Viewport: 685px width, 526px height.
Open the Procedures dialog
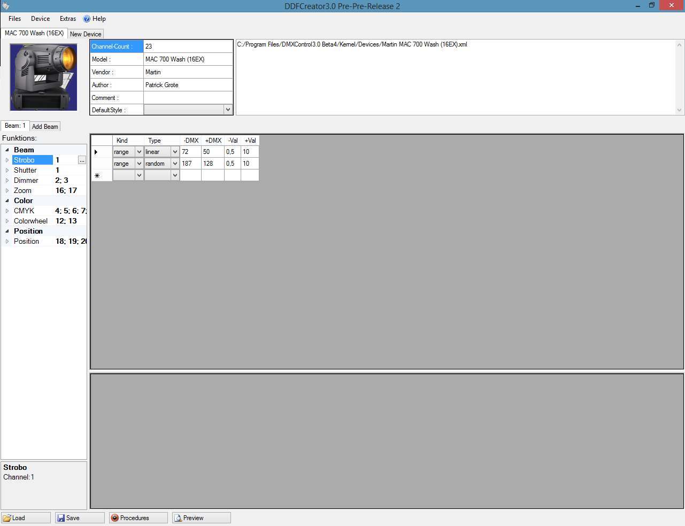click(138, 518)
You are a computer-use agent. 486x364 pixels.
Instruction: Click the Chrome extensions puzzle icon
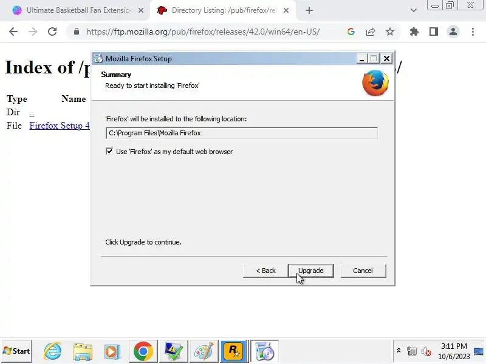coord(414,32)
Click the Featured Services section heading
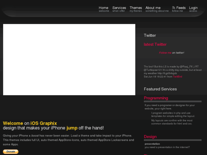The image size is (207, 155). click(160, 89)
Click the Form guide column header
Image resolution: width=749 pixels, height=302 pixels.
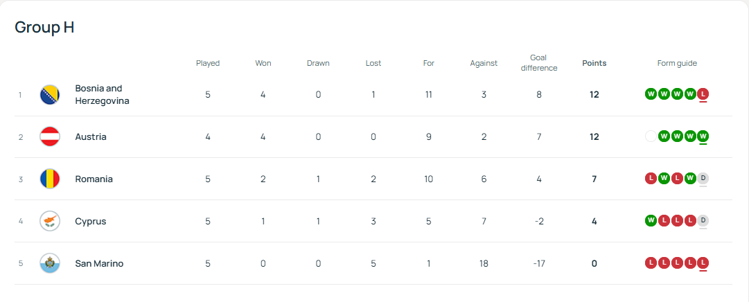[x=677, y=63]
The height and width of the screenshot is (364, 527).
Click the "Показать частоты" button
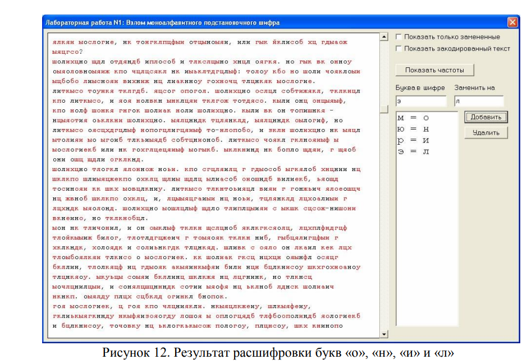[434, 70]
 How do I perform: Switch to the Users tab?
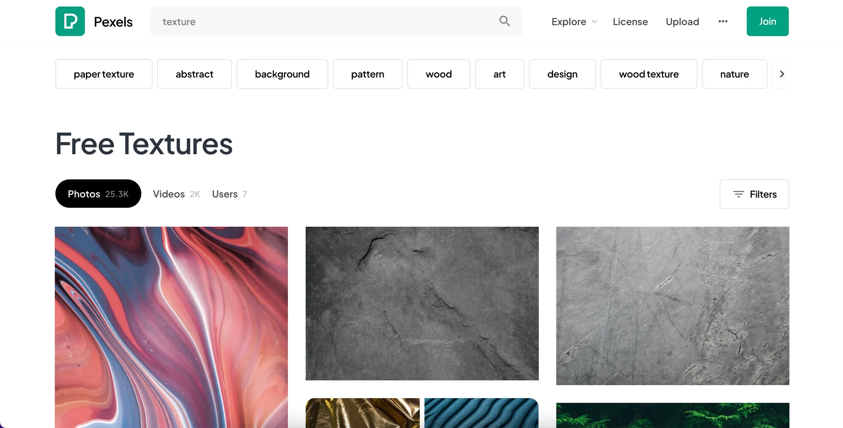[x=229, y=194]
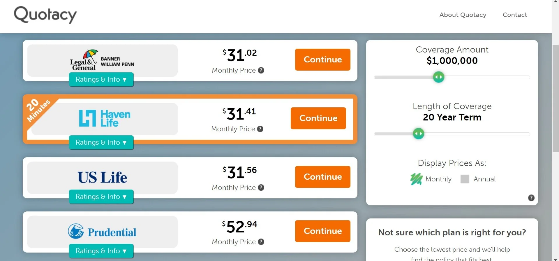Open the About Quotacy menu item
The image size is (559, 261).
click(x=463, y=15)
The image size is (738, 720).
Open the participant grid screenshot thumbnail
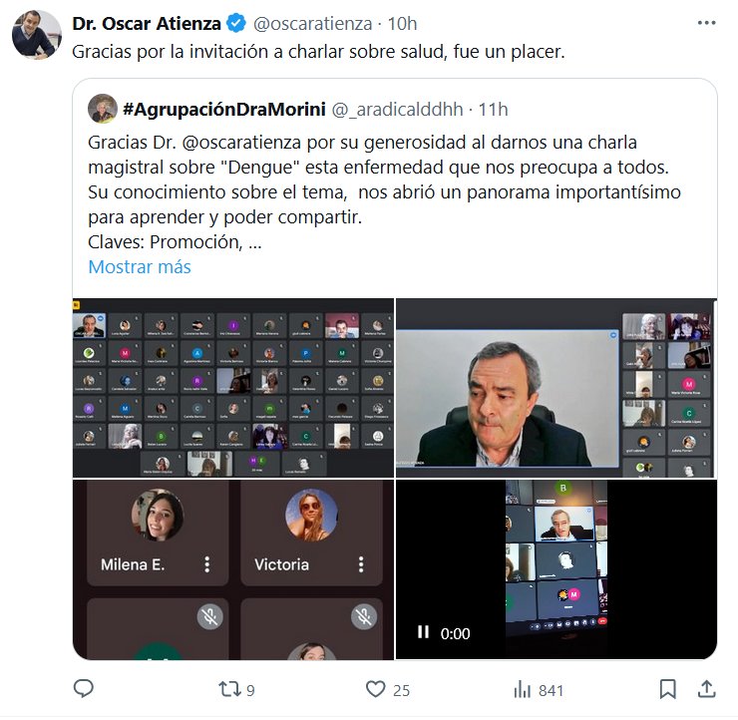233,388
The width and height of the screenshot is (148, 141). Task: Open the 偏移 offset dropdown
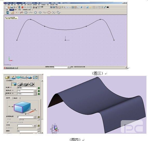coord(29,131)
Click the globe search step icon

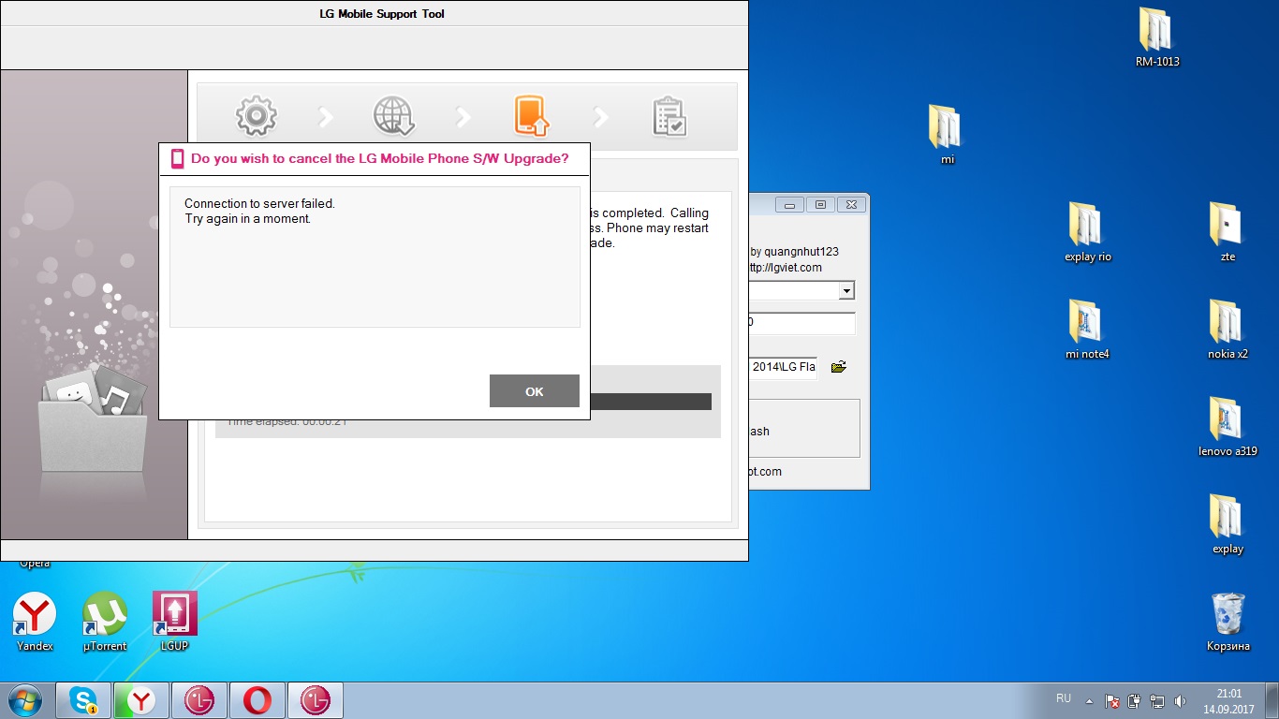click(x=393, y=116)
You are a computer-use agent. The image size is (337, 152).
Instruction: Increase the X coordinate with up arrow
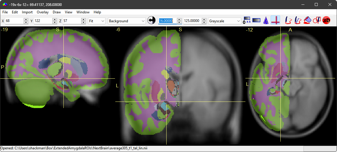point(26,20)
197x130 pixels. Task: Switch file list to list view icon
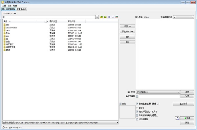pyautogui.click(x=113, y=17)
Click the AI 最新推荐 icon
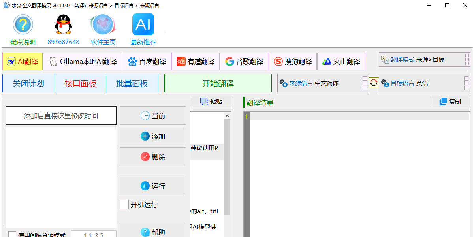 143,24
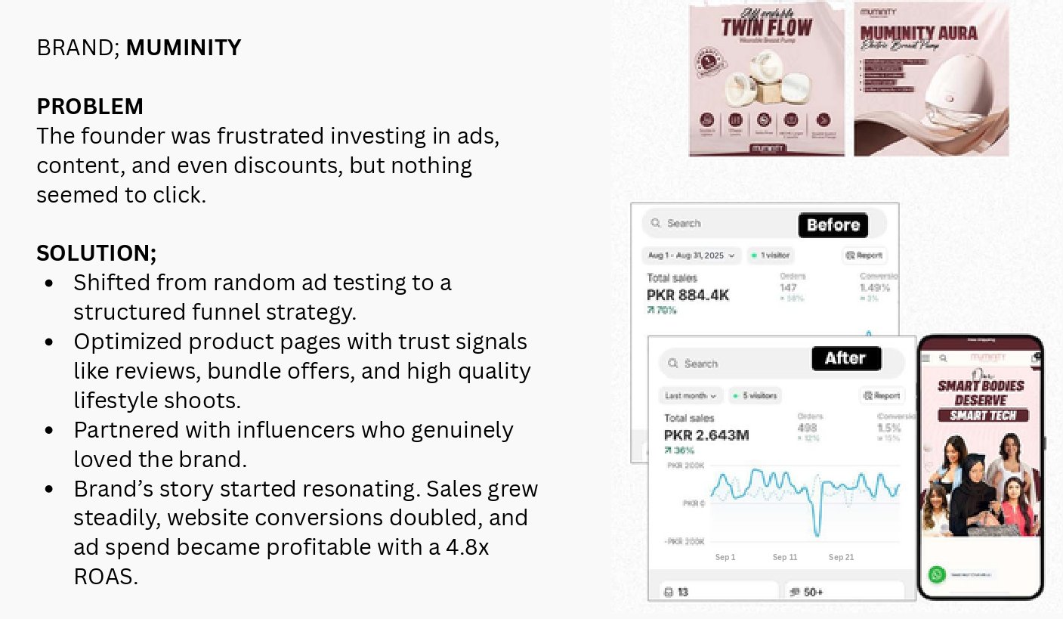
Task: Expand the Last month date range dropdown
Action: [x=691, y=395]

◇ ◇ ◇ ◇

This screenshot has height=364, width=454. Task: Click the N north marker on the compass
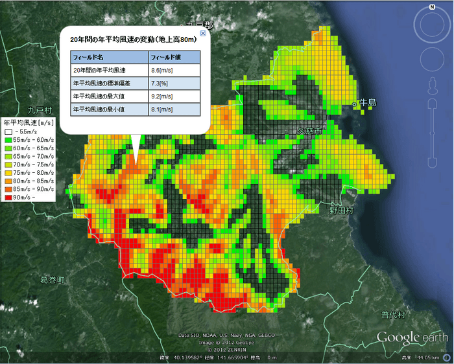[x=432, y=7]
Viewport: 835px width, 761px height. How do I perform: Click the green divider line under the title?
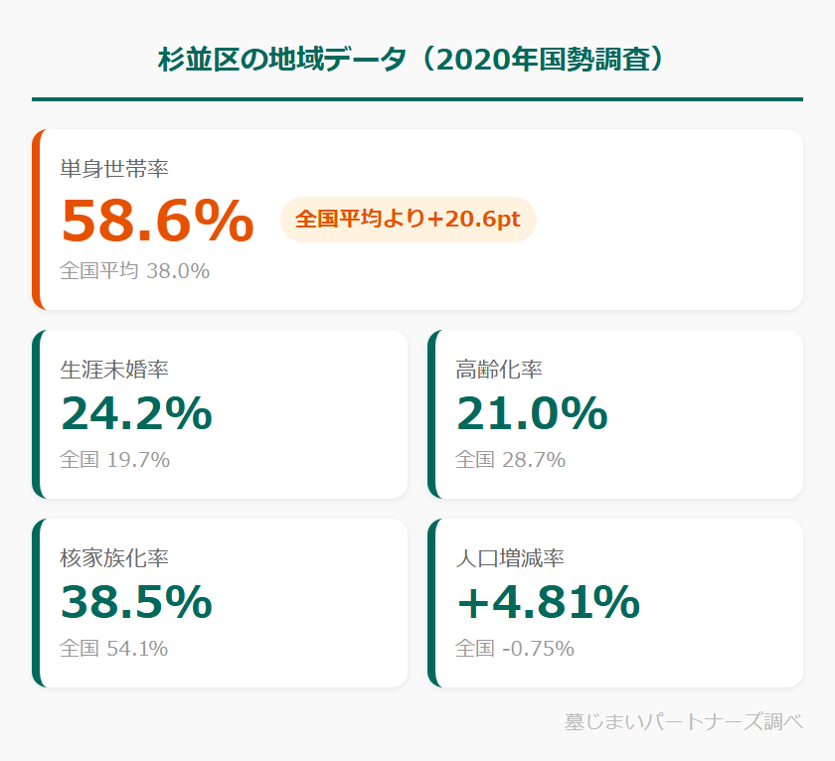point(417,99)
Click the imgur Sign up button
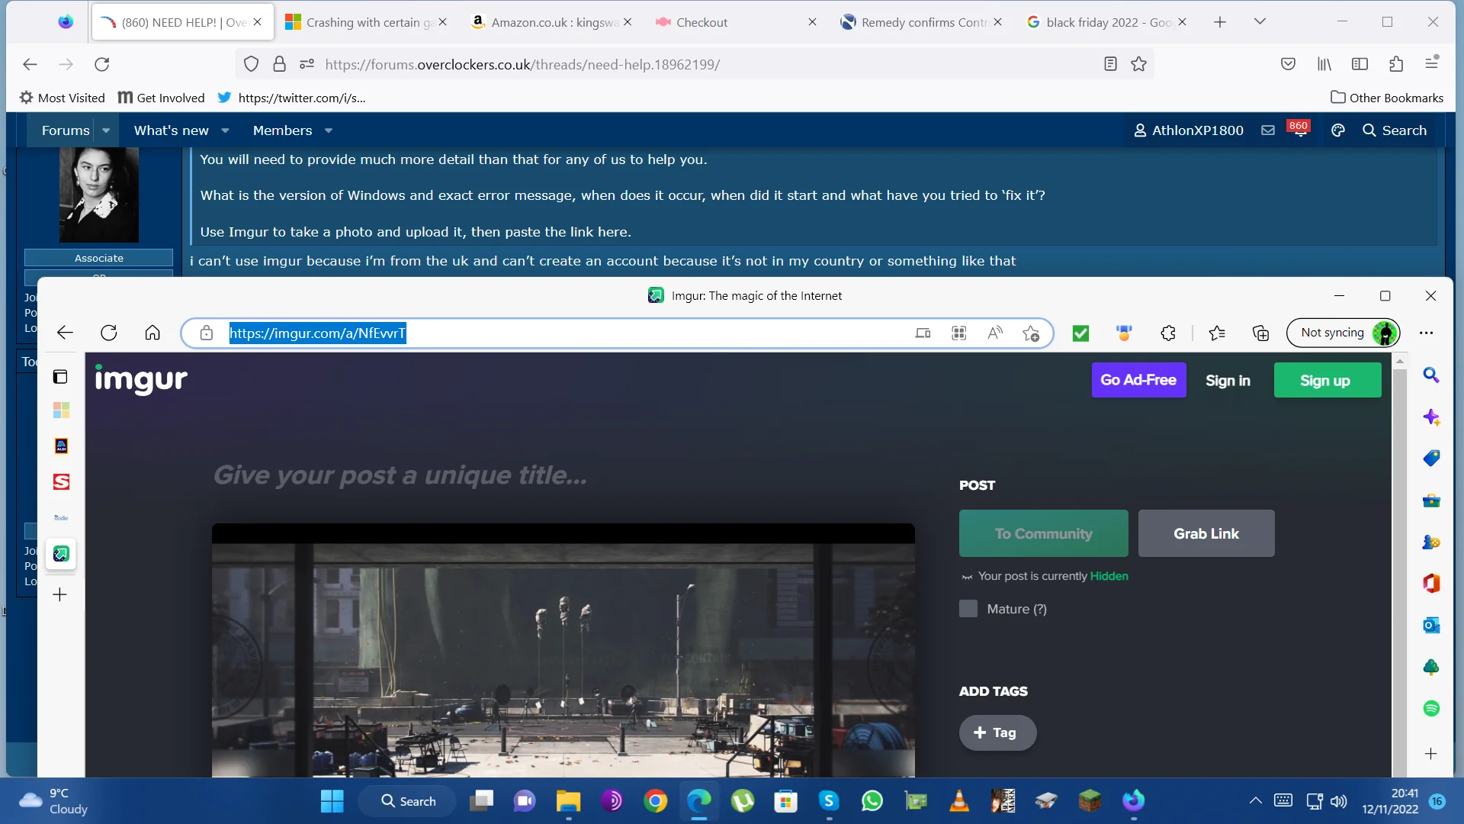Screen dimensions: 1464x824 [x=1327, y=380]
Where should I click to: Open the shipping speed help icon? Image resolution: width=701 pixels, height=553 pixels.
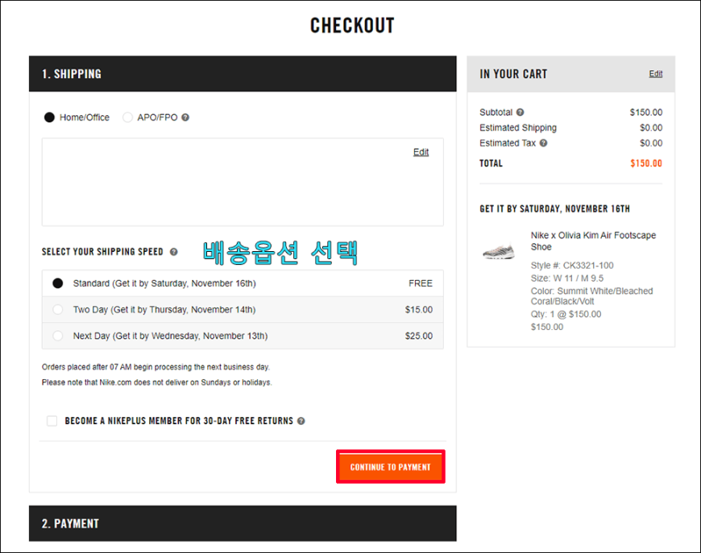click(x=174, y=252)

◇ ◇ ◇ ◇

• [WORK TO COMPLETE]: Each line that contains "agent" is to be copied from the listing above.

• [EXERCISE ANSWER]:
You are a computer-use agent. 486x364 pixels.
You are a computer-use agent. The image size is (337, 152).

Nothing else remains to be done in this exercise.